Margetson married in turn:
- Rosamond Bertram Ifould (née Hobson) in Manhattan on 5 March 1923. She had had three children by her first marriage. They were divorced in London in 1925.
- Vera Alys Lennox, at the Savoy Chapel on 28 June 1926. She divorced him in London in 1932.
- Actress Shirley Grey (born Agnes Evangeline Zetterstrand in Connecticut), at Caxton Hall Register Office in 1936. A lighthearted account of their courtship is available online.
- Barbara Joyce Wood, a former photographers model, in New York in 1948.

Hammer House historian Howard Maxford states Margetson was originally a stockbroker, but provides no evidence.
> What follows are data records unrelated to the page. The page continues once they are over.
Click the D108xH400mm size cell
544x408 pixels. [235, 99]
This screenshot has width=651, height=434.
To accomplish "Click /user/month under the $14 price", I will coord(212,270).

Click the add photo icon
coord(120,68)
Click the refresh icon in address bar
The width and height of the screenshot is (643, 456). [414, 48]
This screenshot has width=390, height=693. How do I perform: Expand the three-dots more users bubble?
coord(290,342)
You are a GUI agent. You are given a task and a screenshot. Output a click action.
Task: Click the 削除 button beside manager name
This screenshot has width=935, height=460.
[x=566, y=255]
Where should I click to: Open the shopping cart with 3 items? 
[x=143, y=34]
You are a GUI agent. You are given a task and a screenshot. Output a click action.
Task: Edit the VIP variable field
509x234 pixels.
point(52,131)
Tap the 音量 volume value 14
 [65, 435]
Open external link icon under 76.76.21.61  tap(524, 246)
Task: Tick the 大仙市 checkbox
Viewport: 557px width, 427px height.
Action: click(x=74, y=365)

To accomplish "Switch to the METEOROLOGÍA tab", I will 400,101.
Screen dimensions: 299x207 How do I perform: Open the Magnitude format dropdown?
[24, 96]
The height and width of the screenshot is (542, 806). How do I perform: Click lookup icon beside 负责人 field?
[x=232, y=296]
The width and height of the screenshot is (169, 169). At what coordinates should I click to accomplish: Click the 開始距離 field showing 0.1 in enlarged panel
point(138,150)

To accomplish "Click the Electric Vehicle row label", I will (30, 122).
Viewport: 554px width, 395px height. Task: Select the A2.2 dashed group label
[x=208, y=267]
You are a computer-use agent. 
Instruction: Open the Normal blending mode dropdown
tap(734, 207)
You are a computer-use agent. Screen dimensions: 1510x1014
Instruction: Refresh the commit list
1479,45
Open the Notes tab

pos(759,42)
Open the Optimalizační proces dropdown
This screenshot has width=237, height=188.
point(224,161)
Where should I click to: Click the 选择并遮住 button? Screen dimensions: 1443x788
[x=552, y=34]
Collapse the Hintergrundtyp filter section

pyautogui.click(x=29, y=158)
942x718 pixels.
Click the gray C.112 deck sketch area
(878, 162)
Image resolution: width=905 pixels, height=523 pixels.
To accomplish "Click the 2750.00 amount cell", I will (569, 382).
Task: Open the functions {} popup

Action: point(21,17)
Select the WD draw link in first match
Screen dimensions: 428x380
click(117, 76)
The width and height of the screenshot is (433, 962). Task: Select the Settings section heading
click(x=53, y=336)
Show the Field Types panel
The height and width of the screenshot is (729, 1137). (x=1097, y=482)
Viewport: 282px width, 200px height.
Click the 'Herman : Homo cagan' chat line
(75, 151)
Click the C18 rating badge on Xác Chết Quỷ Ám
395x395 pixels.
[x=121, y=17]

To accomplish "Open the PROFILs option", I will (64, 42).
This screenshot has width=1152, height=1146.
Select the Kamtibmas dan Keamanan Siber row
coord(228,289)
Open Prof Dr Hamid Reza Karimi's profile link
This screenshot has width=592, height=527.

Arthur's brother Edward was an insurance brokers manager in 1939.

Arthur Margetson was keen on swimming, music, and lyric writing. He was a member of the Savage Club, the Stage Golfing Society and the Green Room Club.

Margetson died at the Central Middlesex Hospital on 12 August 1951. His home was at 20 Abbey Road St John's Wood.